Learn Reinforcement Learning with PyTorch, Part 2.1: Introduction to Gradient Descent—Math and Code

2024-06-10 · Artintellica

Introduction

Welcome to Module 2: Optimization and Learning! You’ve learned how to represent and manipulate data in vector and matrix form. But how do we actually learn from data? The answer is optimization—specifically, using gradients to iteratively improve parameters by minimizing some loss function. This is the backbone of nearly all deep learning and reinforcement learning algorithms.

In this post, you’ll:

Understand the mathematical basis of gradient descent, the core algorithm for machine learning optimization.
Implement gradient descent for both scalar and vector functions in PyTorch.
Visualize how optimization proceeds (and sometimes fails!) for different learning rates.
Build crucial intuitions for the next steps: neural networks, policy gradients, Q-learning and beyond.

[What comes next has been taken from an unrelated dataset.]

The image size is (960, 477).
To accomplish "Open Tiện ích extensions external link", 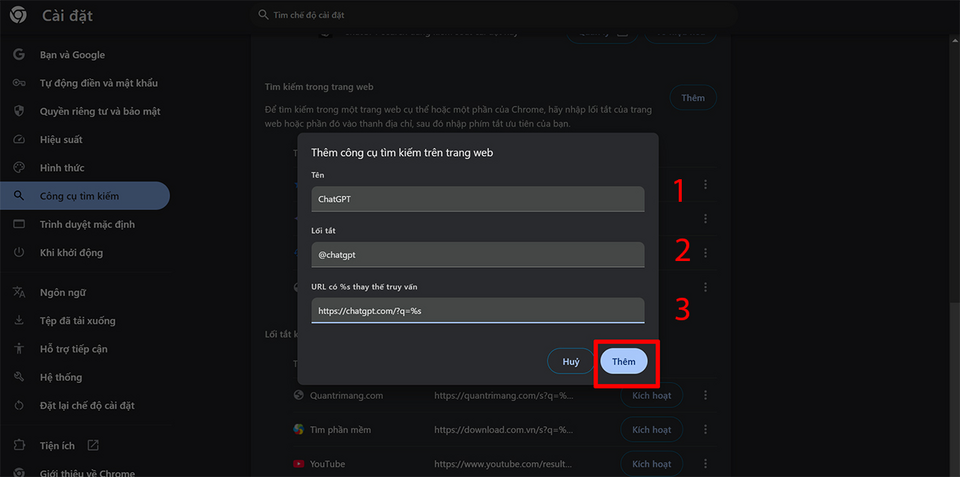I will point(92,445).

Let’s start learning—by making a machine learn!

Mathematics: Gradient Descent

What is Gradient Descent?

Gradient descent is a method for finding the local minimum of a function by moving against the gradient (the direction of steepest ascent).

Scalar Gradient Descent

Given a differentiable function $f(x)$ , gradient descent updates the parameter $x$ using:

x \leftarrow x - \eta \, f'(x)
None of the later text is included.